Task prompt —
Revise the items starting at the line that has "Given: Click the breadcrumb" and ending after the line that has "Looking at the screenshot, I should pos(154,175).": replace "Remove" with "Delete" and keep everything else the same. Give back only those lines.

Material provided —
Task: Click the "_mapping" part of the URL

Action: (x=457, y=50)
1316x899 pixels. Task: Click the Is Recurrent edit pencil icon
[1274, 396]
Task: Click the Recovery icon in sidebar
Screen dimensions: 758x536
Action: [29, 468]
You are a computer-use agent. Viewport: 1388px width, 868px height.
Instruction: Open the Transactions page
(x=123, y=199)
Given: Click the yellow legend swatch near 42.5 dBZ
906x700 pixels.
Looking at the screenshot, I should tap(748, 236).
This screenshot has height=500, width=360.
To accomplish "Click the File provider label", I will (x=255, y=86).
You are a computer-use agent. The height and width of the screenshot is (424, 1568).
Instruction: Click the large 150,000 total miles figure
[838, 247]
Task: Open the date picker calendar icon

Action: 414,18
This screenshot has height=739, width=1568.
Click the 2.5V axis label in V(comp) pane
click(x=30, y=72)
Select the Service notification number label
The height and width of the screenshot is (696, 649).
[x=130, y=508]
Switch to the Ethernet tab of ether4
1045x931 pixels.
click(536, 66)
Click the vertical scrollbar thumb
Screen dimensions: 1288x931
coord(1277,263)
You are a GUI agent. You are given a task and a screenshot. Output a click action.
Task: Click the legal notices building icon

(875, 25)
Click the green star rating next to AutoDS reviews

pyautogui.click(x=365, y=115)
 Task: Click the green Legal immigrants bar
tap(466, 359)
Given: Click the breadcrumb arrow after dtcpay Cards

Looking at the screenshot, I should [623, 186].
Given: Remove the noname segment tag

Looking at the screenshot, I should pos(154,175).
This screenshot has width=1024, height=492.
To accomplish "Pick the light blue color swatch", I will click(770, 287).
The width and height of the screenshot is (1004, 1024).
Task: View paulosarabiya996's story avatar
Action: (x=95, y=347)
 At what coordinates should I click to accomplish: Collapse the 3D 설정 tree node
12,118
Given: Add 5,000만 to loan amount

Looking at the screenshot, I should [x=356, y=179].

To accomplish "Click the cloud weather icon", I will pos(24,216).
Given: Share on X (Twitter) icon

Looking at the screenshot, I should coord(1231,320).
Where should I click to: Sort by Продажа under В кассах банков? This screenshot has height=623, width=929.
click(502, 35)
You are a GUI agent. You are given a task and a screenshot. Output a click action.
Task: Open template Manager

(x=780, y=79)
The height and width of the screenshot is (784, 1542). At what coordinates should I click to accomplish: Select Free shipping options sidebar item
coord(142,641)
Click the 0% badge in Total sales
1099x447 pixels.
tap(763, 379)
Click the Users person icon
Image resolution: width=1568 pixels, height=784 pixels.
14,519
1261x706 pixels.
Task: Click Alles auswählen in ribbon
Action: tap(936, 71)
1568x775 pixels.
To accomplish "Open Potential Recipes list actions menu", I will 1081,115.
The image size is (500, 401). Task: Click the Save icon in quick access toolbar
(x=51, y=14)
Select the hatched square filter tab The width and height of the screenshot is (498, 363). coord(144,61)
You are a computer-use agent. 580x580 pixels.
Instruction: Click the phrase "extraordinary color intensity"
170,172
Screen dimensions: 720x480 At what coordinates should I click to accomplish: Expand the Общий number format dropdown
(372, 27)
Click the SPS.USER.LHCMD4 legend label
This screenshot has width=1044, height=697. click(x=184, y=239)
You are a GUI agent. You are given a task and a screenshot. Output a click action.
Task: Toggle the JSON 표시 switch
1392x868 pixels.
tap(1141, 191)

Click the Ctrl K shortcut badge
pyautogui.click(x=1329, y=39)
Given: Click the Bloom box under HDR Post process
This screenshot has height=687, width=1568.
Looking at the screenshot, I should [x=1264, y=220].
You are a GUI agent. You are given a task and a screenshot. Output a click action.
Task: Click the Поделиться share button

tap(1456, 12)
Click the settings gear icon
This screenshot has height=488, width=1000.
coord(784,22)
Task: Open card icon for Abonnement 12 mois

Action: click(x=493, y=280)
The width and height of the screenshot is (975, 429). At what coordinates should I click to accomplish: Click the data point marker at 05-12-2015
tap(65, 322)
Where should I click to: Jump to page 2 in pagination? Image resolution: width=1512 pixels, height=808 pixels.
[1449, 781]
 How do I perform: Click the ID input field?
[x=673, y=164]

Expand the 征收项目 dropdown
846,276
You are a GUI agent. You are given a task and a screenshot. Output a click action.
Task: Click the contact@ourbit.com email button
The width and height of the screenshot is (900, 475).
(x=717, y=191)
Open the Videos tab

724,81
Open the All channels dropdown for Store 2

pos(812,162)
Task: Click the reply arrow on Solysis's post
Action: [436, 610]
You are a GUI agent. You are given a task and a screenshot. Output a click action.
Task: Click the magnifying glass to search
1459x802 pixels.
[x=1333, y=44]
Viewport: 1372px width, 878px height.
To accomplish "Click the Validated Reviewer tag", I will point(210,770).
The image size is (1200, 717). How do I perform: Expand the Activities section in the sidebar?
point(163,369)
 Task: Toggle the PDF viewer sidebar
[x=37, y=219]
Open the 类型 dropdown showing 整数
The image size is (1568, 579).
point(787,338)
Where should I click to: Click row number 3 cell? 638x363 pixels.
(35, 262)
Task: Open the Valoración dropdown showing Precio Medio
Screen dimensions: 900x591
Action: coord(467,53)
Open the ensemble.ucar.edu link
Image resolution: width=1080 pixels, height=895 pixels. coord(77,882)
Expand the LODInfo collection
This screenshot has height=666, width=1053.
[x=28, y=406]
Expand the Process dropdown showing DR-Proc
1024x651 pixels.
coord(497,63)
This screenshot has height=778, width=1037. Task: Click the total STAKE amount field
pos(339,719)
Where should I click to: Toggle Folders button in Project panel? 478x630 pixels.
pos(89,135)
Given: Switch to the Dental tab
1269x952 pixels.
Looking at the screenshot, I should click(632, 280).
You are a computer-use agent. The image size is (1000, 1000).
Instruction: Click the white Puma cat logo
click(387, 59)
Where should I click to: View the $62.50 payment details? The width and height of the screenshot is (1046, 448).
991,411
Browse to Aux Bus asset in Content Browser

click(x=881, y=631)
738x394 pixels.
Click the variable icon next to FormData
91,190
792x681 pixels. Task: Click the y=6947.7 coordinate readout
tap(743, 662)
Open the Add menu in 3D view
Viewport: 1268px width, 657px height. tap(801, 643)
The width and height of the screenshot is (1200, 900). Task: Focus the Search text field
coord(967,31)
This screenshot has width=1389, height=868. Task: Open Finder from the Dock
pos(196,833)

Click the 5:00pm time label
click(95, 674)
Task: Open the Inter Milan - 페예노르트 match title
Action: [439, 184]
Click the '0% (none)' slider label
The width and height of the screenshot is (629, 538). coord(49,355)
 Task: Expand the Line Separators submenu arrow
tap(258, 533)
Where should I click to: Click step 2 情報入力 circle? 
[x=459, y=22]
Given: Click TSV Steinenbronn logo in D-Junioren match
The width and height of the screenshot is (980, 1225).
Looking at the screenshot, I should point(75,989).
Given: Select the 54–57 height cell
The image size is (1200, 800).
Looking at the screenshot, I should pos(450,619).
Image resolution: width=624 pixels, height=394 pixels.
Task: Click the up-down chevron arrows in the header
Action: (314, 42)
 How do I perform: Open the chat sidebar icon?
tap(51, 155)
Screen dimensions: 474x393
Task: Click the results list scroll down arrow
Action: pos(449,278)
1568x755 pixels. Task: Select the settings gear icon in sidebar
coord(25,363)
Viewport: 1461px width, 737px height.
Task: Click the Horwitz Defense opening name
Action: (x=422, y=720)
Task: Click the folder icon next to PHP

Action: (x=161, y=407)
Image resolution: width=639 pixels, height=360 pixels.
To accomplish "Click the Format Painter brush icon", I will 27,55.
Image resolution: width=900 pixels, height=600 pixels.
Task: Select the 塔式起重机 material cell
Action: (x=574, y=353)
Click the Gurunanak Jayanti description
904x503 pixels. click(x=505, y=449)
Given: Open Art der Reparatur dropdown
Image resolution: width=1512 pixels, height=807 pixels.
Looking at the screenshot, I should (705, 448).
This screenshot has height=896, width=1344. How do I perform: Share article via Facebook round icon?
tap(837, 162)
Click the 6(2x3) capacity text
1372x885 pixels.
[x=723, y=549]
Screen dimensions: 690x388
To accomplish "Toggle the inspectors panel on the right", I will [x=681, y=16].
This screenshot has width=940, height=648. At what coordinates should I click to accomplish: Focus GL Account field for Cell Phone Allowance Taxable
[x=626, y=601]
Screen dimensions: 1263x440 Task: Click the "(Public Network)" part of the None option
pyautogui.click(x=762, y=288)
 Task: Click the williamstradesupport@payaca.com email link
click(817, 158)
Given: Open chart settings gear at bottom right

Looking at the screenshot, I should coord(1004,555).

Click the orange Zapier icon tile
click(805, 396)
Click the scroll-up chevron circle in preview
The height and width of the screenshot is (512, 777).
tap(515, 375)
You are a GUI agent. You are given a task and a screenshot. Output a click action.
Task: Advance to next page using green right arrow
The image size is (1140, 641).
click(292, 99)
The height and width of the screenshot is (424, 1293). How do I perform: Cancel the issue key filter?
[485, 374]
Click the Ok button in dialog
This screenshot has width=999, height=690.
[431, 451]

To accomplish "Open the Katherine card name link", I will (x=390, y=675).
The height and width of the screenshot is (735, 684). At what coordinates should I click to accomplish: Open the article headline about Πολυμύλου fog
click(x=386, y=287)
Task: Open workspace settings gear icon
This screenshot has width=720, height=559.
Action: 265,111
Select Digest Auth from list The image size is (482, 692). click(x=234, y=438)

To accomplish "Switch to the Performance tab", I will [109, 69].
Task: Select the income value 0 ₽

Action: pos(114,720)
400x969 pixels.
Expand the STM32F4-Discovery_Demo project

Solution —
Given: Click the breadcrumb arrow after dtcpay Cards

Looking at the screenshot, I should [623, 186].
Given: Delete the noname segment tag

Looking at the screenshot, I should pos(154,175).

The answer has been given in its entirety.